圖2 和田羊Lin28B基因啟動(dòng)子序列與結(jié)構(gòu)Figure 2 Sequence and structure in the promoter region of Hetian sheep Lin28B gene

圖3 CpG島預(yù)測(cè)結(jié)果（Methprimer）Figure 3 CpG island predicitions results Lin28B gene(Methprimer)

圖4 CpG島預(yù)測(cè)結(jié)果（EMBOSS Cpgplot）Figure 4 CpG island predicitions results Lin28B gene(EMBOSS Cpgplot)

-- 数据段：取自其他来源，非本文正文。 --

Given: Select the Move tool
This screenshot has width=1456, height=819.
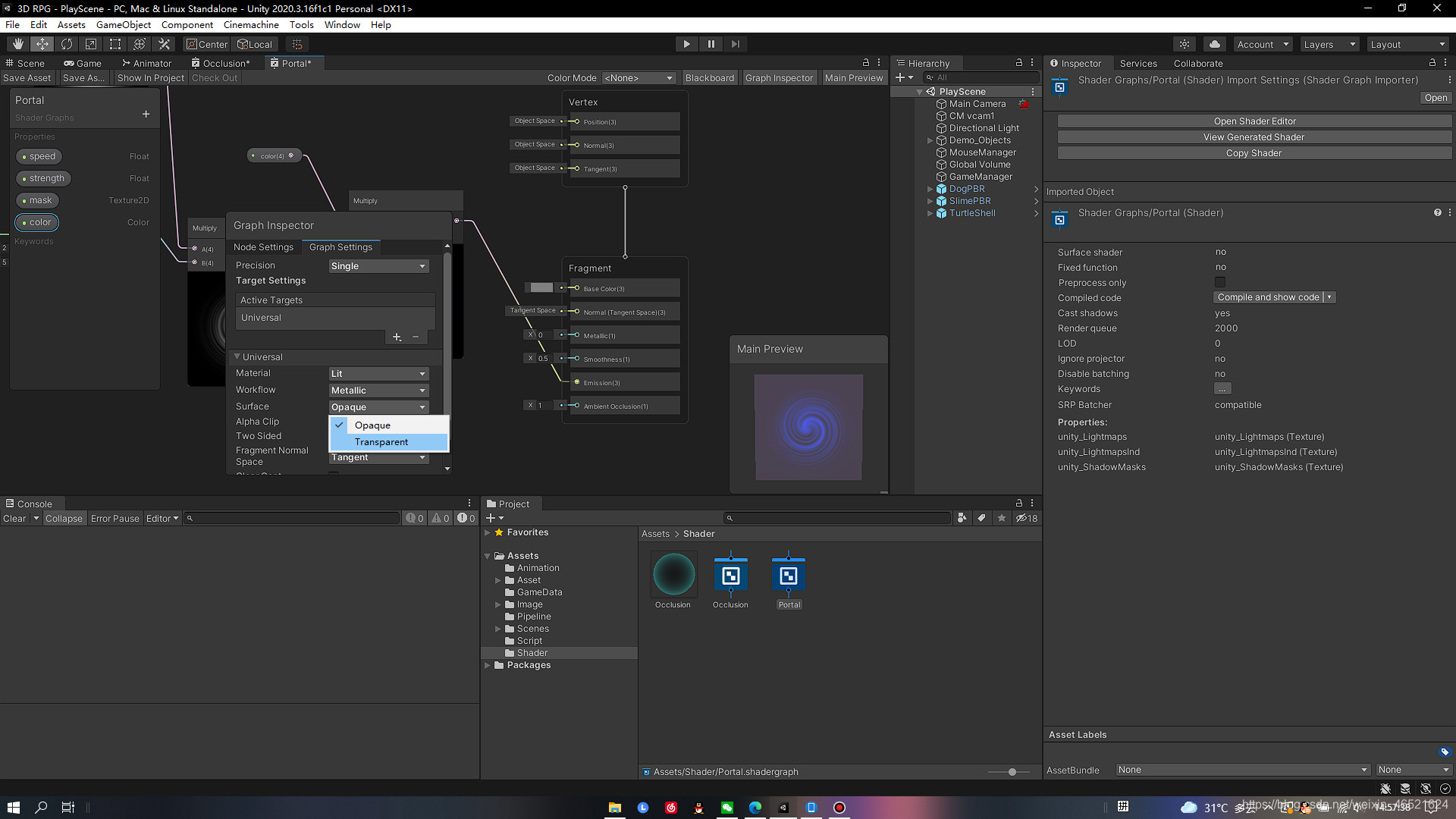Looking at the screenshot, I should coord(42,44).
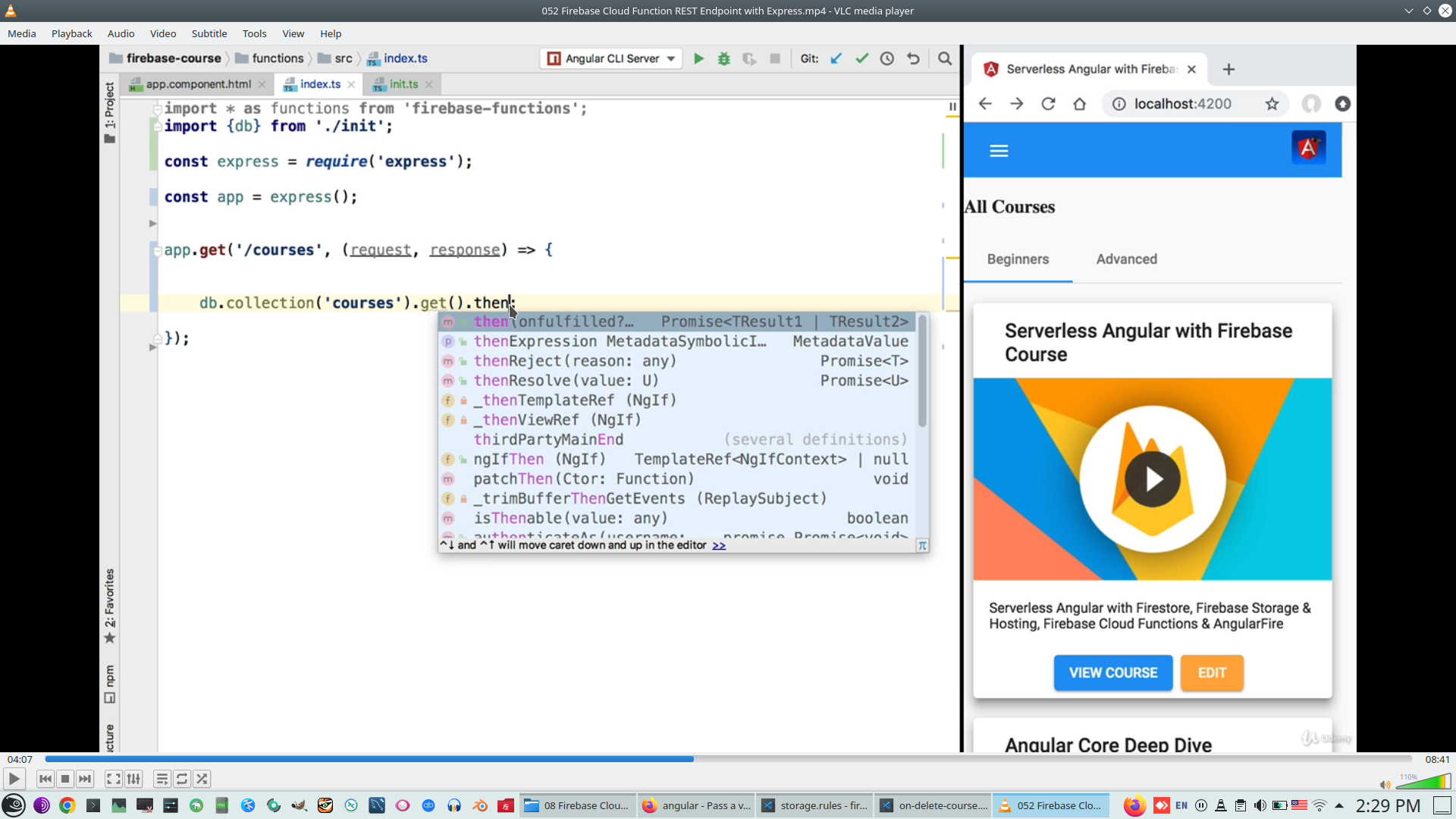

表2 和田羊Lin28B基因啟動(dòng)子區(qū)主要轉(zhuǎn)錄因子結(jié)合位點(diǎn)（分?jǐn)?shù)≥10）Table 2 Putative main transcription factor binding sites in the promoter region of Hetian sheep Lin28B gene(score≥10)

3 討論與小結(jié)

初情期是動(dòng)物繁殖能力開始的時(shí)期，同時(shí)初情期的早晚也與動(dòng)物的繁殖能力相關(guān)[16]。初情期早的動(dòng)物，繁殖能力較高，終身繁殖的后代數(shù)較多。人們研究證實(shí)，Lin28B和家畜的初情期的mRNA表達(dá)具有一定的相關(guān)性。Sangiao-Alvarellos等研究發(fā)現(xiàn)Lin28B基因mRNA在新生雌、雄大鼠下丘腦中大量表達(dá)，在幼年期到初情期的過渡中，Lin28B基因表達(dá)急劇下降[18]。雌性恒河猴下丘腦Lin28B基因在從幼年期到達(dá)初情期的發(fā)育過程中表達(dá)顯著下降。邢鳳等[19]研究表明Lin28BmRNA在和田羊下丘腦、垂體、卵巢組織中均有表達(dá)。很多轉(zhuǎn)錄調(diào)控元件位于基因啟動(dòng)子區(qū)，這些元件與基因的轉(zhuǎn)錄有著密切的聯(lián)系。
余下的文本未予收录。